-- Begin Dataset --

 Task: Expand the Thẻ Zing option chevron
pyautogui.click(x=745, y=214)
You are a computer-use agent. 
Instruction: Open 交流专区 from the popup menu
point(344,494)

-- End Dataset --

◆ **The task**
Copy every row above verbatim, line by line.

◆ **Solution below**
 Task: Expand the Thẻ Zing option chevron
pyautogui.click(x=745, y=214)
You are a computer-use agent. 
Instruction: Open 交流专区 from the popup menu
point(344,494)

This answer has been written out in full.